PROBLEM TO WORK ON: Extract each line in the material below that contains the word "Where".

##### EXERCISE DATA

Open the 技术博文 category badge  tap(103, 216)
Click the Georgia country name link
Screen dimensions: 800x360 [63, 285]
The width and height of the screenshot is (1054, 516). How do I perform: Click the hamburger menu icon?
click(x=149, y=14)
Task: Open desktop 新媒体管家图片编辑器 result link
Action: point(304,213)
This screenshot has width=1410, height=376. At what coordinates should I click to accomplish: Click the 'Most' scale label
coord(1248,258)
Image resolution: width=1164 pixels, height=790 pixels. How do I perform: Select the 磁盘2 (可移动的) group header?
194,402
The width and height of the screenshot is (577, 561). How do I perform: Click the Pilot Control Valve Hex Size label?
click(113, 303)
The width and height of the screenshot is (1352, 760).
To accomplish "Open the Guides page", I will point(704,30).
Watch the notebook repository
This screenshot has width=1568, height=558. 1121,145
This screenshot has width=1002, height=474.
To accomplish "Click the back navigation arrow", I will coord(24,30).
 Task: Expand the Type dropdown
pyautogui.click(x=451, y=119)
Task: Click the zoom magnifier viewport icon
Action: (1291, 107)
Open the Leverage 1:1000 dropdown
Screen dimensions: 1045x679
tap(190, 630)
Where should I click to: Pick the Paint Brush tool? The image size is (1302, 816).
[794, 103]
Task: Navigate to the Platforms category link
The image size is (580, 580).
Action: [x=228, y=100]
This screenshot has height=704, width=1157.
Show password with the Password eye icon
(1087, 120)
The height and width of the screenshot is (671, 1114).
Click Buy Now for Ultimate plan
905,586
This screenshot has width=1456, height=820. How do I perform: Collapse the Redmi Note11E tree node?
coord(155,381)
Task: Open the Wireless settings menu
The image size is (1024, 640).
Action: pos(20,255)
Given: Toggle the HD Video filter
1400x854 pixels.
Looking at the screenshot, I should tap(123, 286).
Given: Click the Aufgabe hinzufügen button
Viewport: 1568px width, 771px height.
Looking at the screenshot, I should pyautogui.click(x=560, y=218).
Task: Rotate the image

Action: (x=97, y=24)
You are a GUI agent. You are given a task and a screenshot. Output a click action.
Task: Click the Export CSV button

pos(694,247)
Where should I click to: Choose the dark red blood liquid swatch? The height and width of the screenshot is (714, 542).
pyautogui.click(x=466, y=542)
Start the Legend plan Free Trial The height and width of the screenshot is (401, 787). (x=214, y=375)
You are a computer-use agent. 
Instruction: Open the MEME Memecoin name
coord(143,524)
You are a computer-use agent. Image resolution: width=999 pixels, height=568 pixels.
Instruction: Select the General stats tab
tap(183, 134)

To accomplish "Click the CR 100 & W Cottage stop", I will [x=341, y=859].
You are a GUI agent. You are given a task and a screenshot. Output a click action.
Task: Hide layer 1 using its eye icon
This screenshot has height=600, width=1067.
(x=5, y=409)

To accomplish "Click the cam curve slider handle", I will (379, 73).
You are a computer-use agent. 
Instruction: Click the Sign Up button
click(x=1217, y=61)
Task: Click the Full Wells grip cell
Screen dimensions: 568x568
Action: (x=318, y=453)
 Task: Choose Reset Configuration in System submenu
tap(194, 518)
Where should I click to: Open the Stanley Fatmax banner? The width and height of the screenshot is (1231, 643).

##########

ANSWER TO THIS TASK:
Where should I click to: Pick the Paint Brush tool? The image size is (1302, 816).
Where should I click to: Choose the dark red blood liquid swatch? The height and width of the screenshot is (714, 542).
Where should I click to: Open the Stanley Fatmax banner? The width and height of the screenshot is (1231, 643).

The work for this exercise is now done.